Brock, Spider-Man’in onun kariyerini ve hayatını mahvettiğine inanıyordu. Başarısız bir gazeteci olan Brock, bu başarısızlığını Spider-Man’in varlığına bağlıyordu. Bu sebeple, ona büyük bir nefret besliyordu. Bu nefret, simbiyotun dikkatini çekmişti ve tesadüf bu ya Parker’ın bedeninden ayrılmak zorunda bırakılan simbiyot, o sıralarda aynı kilisede bulunan Brock’a rastladı ve onun bedeni ile birleşti. Böylece Venom doğmuş oldu.
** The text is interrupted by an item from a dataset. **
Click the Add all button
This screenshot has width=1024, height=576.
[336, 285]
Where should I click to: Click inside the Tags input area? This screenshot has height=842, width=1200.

İlk başta yan karakter olarak tasarlanan Venom’un yıldızı, ileriki zamanlarda parlamaya başladı. Spider-Man’in daha vahşi ve korkunç versiyonu olarak yer alan Venom, çizgi romanlarda pek çok kez Spider-Man ile karşı karşıya geliyordu. Bir süre sonra, ikilinin karşı karşıya geldiği çizgi romanların satışı oldukça arttı. Bu durum, Venom’u daha önemli bir noktaya getirdi. Venom, artık kendi özel çizgi roman serisine kavuşmaya hazırdı.
Venom’un önemi, çizgi romanlar dahilinde hızla artmaya devam etti. Popülaritesini Spider-Man ile karşı karşıya geldiği hikayelerle pekiştiren Venom, daha sonraları başka hikayelerde ve bedenlerde de yer aldı. Simbiyot olması, başka bedenler ile birleşmesini sağlıyor ve bu sayede de etrafında şekillenen hikayelerin çeşitliliğini de artıyordu. Brock’tan başka Wade Wilson, Carol Danvers, Reed Richards, Frank Castle gibi isimlerin yanı sıra Spider-Man’in azılı düşmanlarından Scorpion ve Norman Osborn ile de birleşen simbiyot, daha sonra Parker’ın liseden arkadaşı Flash Thompson’ın bedenine de yerleşti. Üstelik bu, Venom için bir dönüm noktasıydı çünkü artık kötü bir karakter değil, bir anti kahraman olarak anılıyordu.
Her ne kadar kötü bir karakter olarak kabul edilmese de Venom, tam olarak evcilleştirilmiş sayılmazdı. Thompson, bedenini ele geçirmemesi için, Venom ile en fazla 48 saat süresince birleşiyordu. Sonuçta Venom, hala adrenalinden beslenen bir simbiyottu ve uzun süre onunla beraber yaşamak tehlikeliydi. Üstelik anti kahraman olmadan önce Venom, Marvel’ın en tehlikeli kötülerinden Carnage’ın da doğumunda büyük rol oynadı.
Amerikan Hükümeti’ne çalışan Flash Thompson, hükümet tarafından Venom’un taşıyıcısı olarak seçildikten sonra, bir dönem Guardians of the Galaxy ekibinde de yer aldı. Iron Man’in ekipten ayrılmasından sonra -evet Iron Man de bir süre Guardians of the Galaxy ekibindeydi- yerini Thompson’a bıraktı. Nitekim bir süre sonra Thompson, Venom’ın kontrolünü kaybetti ve bazı istenmeyen olaylar yaşandı.
Venom’un, beyazperde macerası ise 2007 yılında gösterime giren Spider-Man 3 filmiyle gerçekleşti. Nitekim, hem film hem de aktör Topher Grace’in hayat verdiği Venom karakteri, beklentilerin oldukça altında kaldı. Aradan geçen 11 yıl sonunda ise Venom, bir kez daha beyaz perdede kendine yer buldu. Böylece de Tom Hardy, Venom’un sinemalardaki kötü talihini değiştirdi.